Wednesday, April 27, 2011

On Poetry Writing written late at night

I think the temptation of a lot of people, including myself, is to perceive poetry itself as an amalgamation of general thoughts and feelings regurgitated into terse, jumpy sentences on a page. Usually incorporated with the ever-tired image of blue wispy cigarette smoke (seriously blue is not original anymore) or stars and probably a sexual encounter mixed with alcohol.

But poetry is much much more than simple lines about life experiences written vaguely on a page. It should mean something to you and about you. It should open up experiences of the soul, rather than experiences of the flesh or lusts of the heart. If the phrase “What we think about God is the most important thing about us” (Tozer) has any meaning whatsoever, then why aren’t there more Christian poets out there delivering the Truth of the Gospel? Why aren’t we packing lines, stanzas, pages, books with images of hope and resurrection, or of the Joy of our Risen Savior? Why is the Christian poet so silent?

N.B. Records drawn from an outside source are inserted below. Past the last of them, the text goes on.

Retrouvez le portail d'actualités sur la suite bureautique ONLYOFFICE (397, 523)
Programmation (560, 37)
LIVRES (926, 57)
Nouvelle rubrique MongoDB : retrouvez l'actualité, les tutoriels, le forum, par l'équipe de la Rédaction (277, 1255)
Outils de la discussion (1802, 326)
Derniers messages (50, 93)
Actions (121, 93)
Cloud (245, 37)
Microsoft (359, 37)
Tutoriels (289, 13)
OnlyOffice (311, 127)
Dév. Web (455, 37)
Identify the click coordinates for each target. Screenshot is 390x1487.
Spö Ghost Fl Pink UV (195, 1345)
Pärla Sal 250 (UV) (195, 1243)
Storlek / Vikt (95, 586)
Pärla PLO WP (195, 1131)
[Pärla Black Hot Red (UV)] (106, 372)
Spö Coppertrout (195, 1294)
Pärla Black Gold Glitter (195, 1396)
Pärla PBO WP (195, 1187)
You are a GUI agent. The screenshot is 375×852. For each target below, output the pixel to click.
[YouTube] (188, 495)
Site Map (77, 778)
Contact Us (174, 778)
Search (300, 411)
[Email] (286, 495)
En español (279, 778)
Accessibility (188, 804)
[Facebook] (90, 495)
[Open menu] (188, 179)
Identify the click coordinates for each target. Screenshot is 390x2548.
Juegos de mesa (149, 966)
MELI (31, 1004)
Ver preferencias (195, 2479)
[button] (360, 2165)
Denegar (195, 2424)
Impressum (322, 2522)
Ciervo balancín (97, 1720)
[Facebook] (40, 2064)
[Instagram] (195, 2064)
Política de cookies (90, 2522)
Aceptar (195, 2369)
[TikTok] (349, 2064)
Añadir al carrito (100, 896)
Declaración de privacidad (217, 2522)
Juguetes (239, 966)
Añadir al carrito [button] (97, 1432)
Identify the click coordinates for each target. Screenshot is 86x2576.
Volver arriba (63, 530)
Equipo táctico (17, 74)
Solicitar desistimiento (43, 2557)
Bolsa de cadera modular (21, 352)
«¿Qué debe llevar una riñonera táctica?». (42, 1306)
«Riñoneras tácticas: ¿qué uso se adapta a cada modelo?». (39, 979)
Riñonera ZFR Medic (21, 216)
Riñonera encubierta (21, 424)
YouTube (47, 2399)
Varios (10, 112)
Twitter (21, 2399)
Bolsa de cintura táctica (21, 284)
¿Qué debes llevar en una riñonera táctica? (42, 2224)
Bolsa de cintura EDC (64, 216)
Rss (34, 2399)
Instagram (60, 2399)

Why am I so silent? I am a Christian, for sure. I love Jesus. But does poetry tend towards the secular and the melancholic? Of course, because the flesh delivers us to misery and despair. We write to much from the heart muscle than the heart spirit. What drives us? What motivates us? What is the primum mobile of our being? What gives the poet meaning?

Even if you aren’t a Christian and are reading this, and don’t agree with me about Jesus, some of this must resonate with you. Is the goal of your line to ejaculate some experience that has been shared by 6 billion other people or to reveal some gear of your heart, to formulate an idea of your beliefs and identity. Even if it is the amoral selfishness of Nietzsche, he wrote lines I envy. He beautifully portrays selfishness and freedom many times. Or if it’s the theosophy of Yeats’s gyres of “The Second Coming” it points to something they believe in that is transcendent to their person. Even their identity is transcendent to their person. Truths about the self can even speak volumes about the identities of every man who walks this planet.

So, I implore anyone who wishes to be a poet, write from the heart of the heart before you write about your experiences in a pub or watching a sunset while smoking a blue cigarette.